An old college friend of mine from Atlanta suggested that I might be interested in writing about the new and extraordinary medical advances in the treatment of pain. The idea didn’t seize me until some months later when I spoke with my uncle who had suffered a spinal injury in a fall and was paralyzed. Almost immediately after his fall he began to experience phantom limb pain, that is, burning and cramping sensations in the legs that no longer had any feeling.
I asked my Atlanta doctor friend about phantom limb pain and he began to fill me in. Eventually I flew up to Atlanta and sat in on several consultations and rather exotic medical procedures that this doctor was performing on his suffering patients. It was an amazing and inspiring experience and gave me the motivation to go ahead with my attempt at a medical thriller.
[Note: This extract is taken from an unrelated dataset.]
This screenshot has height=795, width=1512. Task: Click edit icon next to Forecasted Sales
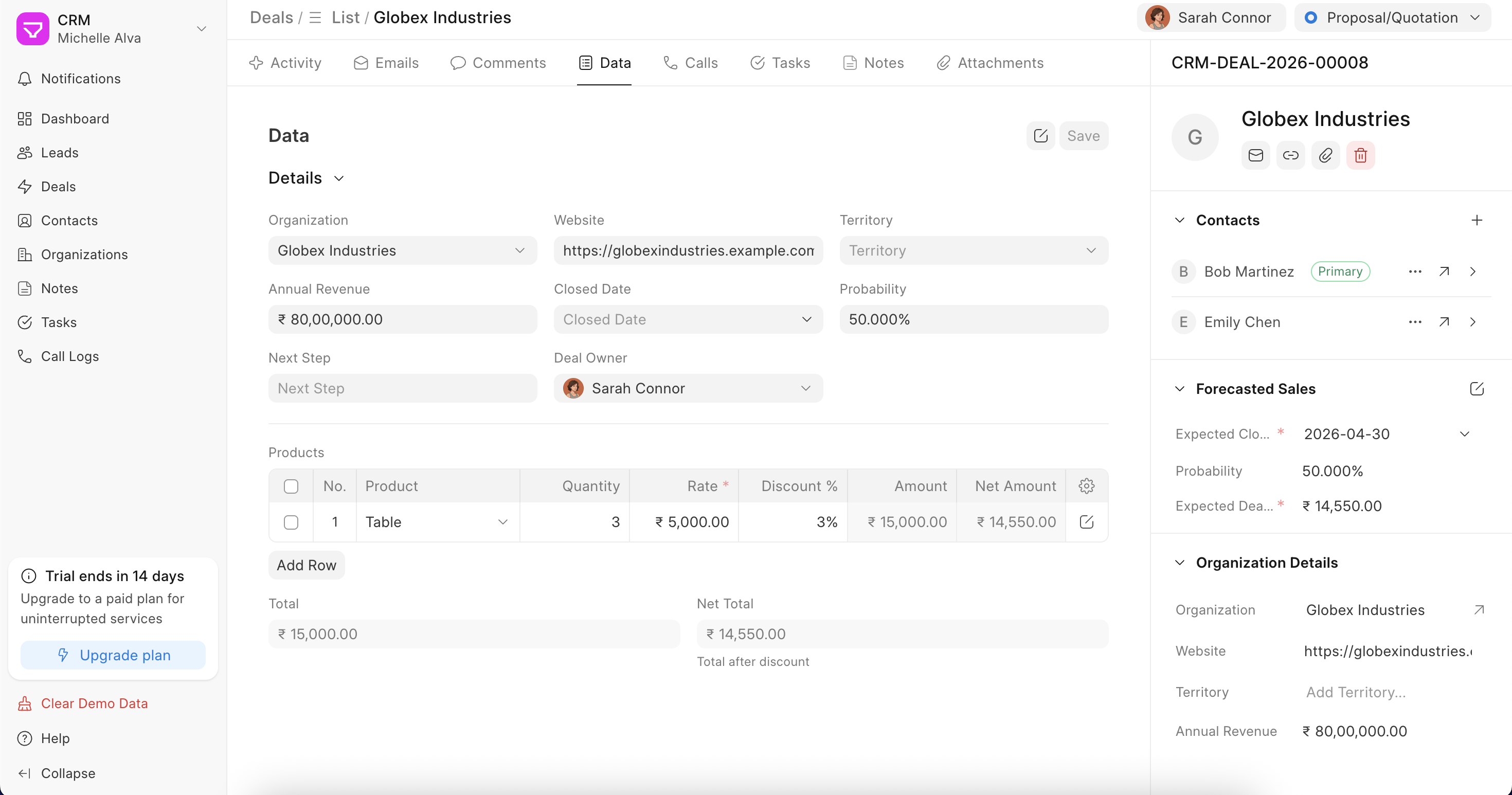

I wrestled for a long time with the problem of whether or not to give Thorn some kind of injury that paralyzed him, or perhaps simply leave that to some other minor character. I finally decided to inflict a different kind of paralysis and pain on him. My uncle was extremely helpful in giving me insight into the daily struggles of a paralysis victim. And I believe it was his help that gave whatever accuracy in my descriptions of the condition that the novel managed to create. On my last book tour, and again on the most recent one, I’ve had several people suffering various kinds of paralysis show up at my signings to let me know how much they appreciated the portrayal of their situation, and to say that putting my hero in a wheelchair, even for a short while, gave them something to cheer about.